(BRIEF):
Count the lines in the data below that contain the word "Click", and reply with the number alone.

(DATA ROWS):

(begin)

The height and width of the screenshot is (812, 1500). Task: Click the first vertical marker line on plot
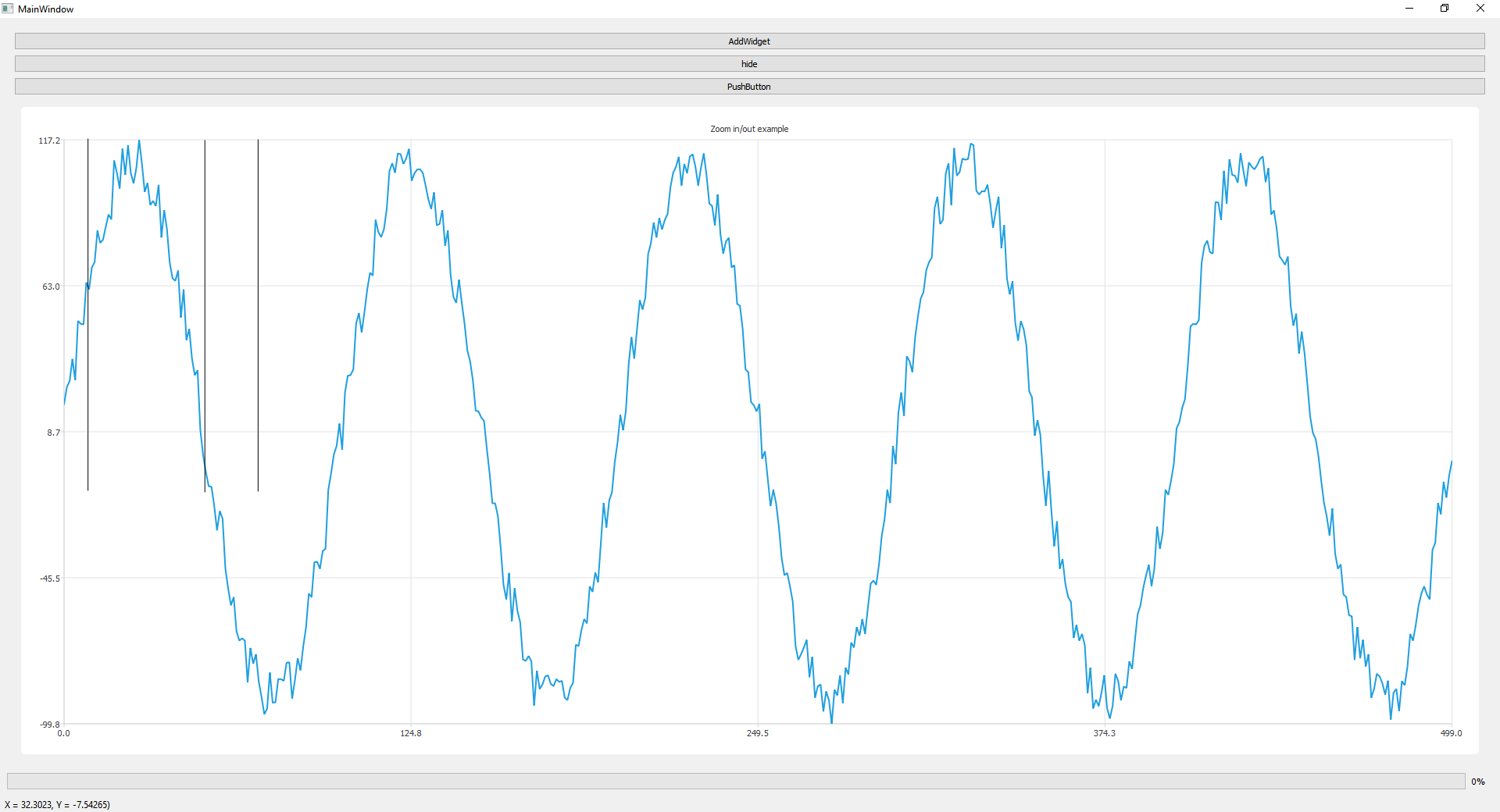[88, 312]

(end)
(begin)

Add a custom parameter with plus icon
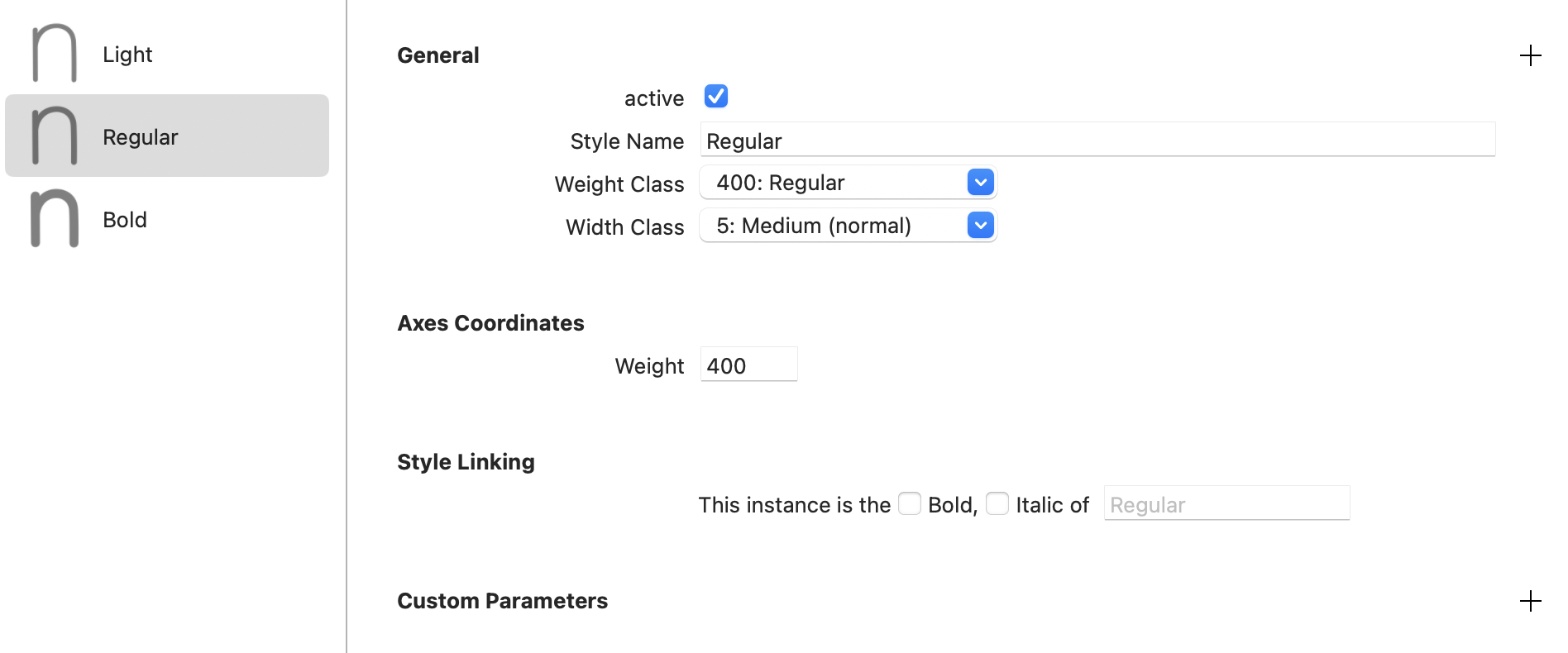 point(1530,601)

(end)
(begin)

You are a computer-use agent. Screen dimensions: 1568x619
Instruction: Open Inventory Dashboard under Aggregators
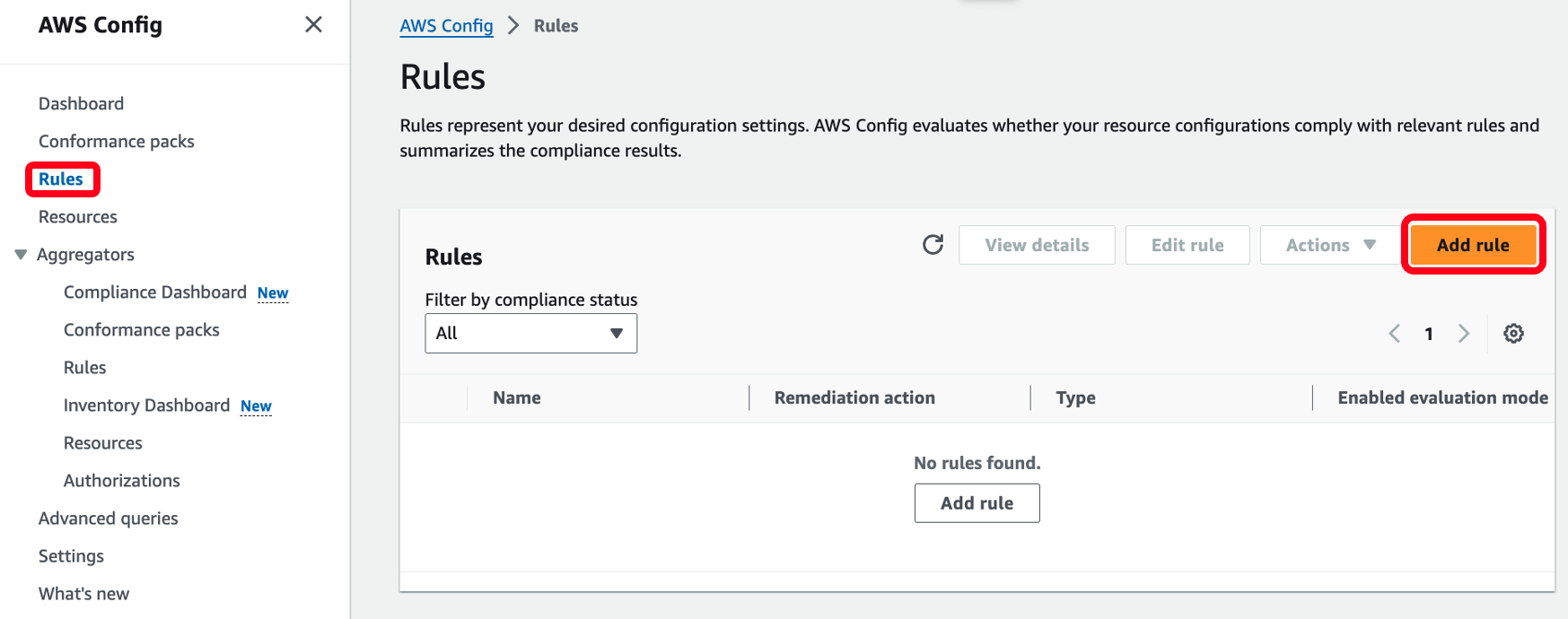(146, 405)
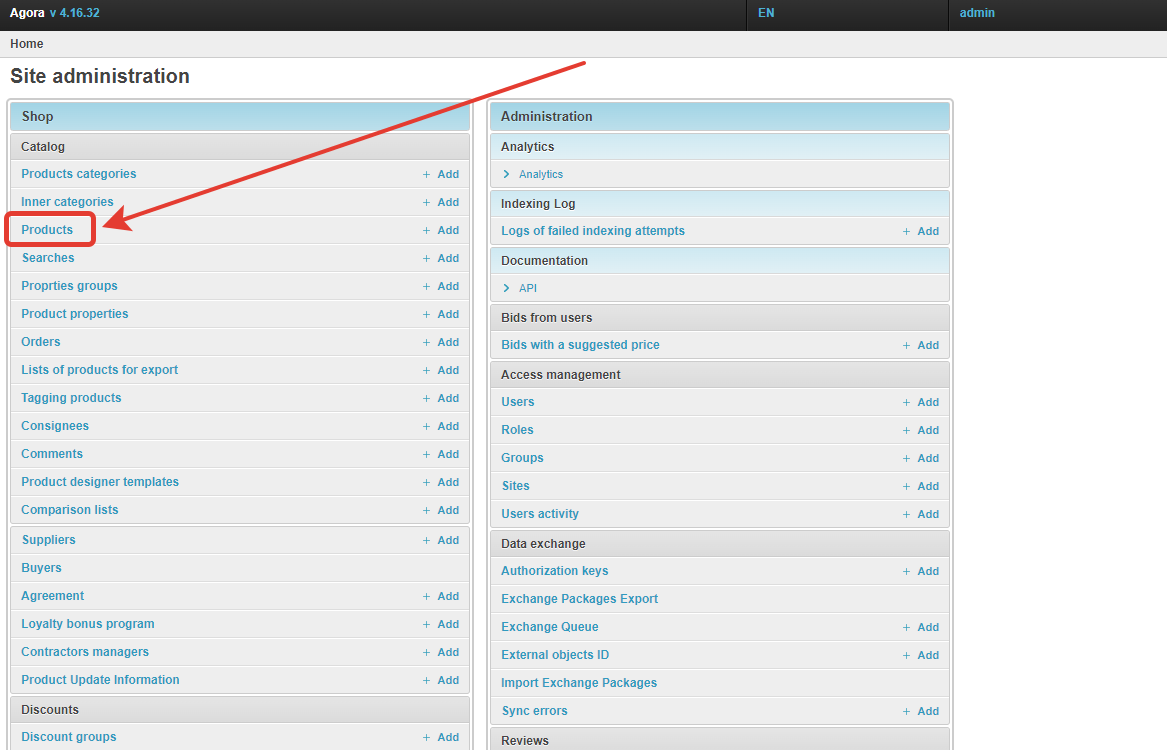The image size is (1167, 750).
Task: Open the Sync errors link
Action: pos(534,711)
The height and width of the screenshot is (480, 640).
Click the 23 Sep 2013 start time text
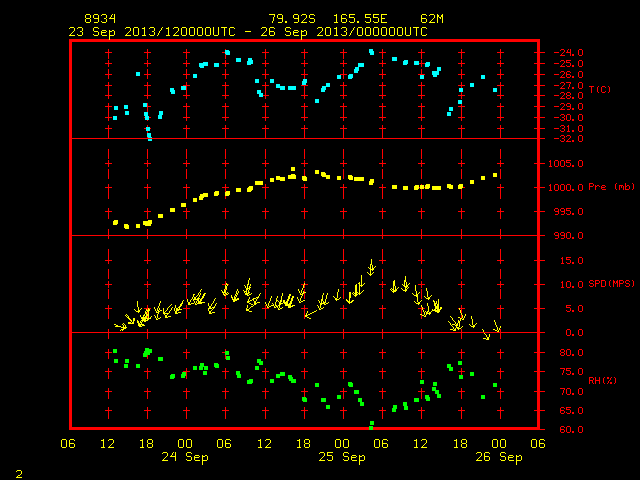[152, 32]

(end)

(EXPECTED ANSWER):
2